Image credit: NEXTracker
Combining bifacial solar modules with single-axis trackers remains the most cost-effective path for developers across much of the world, according to the Solar Energy Research Institute of Singapore (SERIS).
A team of researchers modelled the performance of various solar designs based on NASA irradiation figures. The results, checked against field data, showed that mixes of bifacial and single-axis trackers carried the lowest levelised cost of electricity (LCOE) across 93.1% of the areas under analysis.
The new study – published on volume 4 of Elsevier’s Joule journal – found monofacial single-axis trackers were the second cheapest combination across 87.9% of the landmass probed by scientists, who focused (see table below) on 10 locations across all continents.
Solar plants upsizing from single- to dual-axis trackers did witness a performance boost, with yield increasing by an average 4%. However, the subsequent cost hikes from the shift to dual-axis were so marked that single-axis remained the preferable option, researchers said.
According to the SERIS team, the chief culprit of high dual-axis costs are mounting structures, which would need to become 60% cheaper for these trackers to be LCOE-efficient. As it stands, they are only competitive across remote areas close to the poles, at 70° north of the equator and beyond.
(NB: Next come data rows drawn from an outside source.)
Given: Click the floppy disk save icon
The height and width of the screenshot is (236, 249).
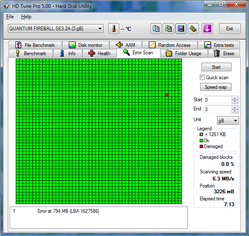Looking at the screenshot, I should coord(181,29).
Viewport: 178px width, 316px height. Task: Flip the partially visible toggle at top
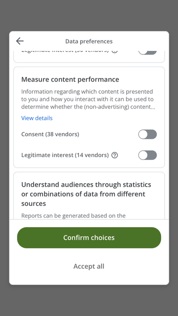tap(147, 53)
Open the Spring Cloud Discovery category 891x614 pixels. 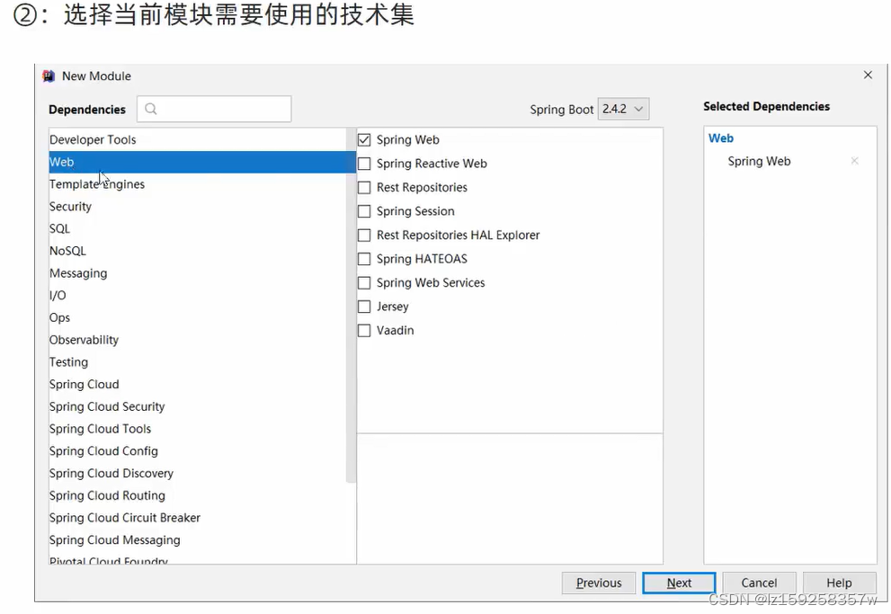pos(111,473)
Comparison of LCOE means across 10 locations
|China (Zhongba)||USA (Yuma)||Japan (Mine)||Germany (Dornstetten)||India (Kavalanahalli)|
|Monofacial-Fixed||2.9 ± (0.5)||4.8 ± (0.7)||5.0 ± (0.7)||6.9 ± (1.0)||4.8 ± (0.9)|
|Bifacial-1T||2.4 ± (0.4)||3.9 ± (0.5)||4.3 ± (0.6)||5.6 ± (0.7)||4.1 ± (0.7)|
|Bifacial-2T||3.1 ± (0.6)||4.6 ± (0.8)||5.1 ± (0.8)||6.5 ± (1.0)||5.4 ± (1.1)|
|Italy (San Biagio Platani)||UK (Liskeard)||Australia (St. George Ranges)||France (Meyreuil)||South Korea (Uiseong County)|
|Monofacial-Fixed||5.2 ± (0.8)||8.4 ± (1.2)||6.2 ± (0.9)||5.8 ± (0.9)||5.7 ± (0.9)|
|Bifacial-1T||4.2 ± (0.6)||6.8 ± (0.8)||5.0 ± (0.6)||4.7 ± (0.6)||4.8 ± (0.6)|
|Bifacial-2T||5.2 ± (0.9)||7.9 ± (1.2)||5.6 ± (0.8)||5.4 ± (0.8)||5.7 ± (1.0)|
Source: Global Techno-Economic Performance of Bifacial and Tracking Photovoltaic Systems, SERIS
Led by Carlos D. Rodríguez-Gallegos, the researchers’ fact-finding mission saw them examine key solar markets across the world’s four corners.
From America (the US) to Europe (Germany, the UK, France, Italy), Asia (China, Japan, India, South Korea) and Oceania (Australia), the 10 locations singled out by the study produced varying LCOE stats, with the UK and China indentified as the priciest and cheapest markets respectively.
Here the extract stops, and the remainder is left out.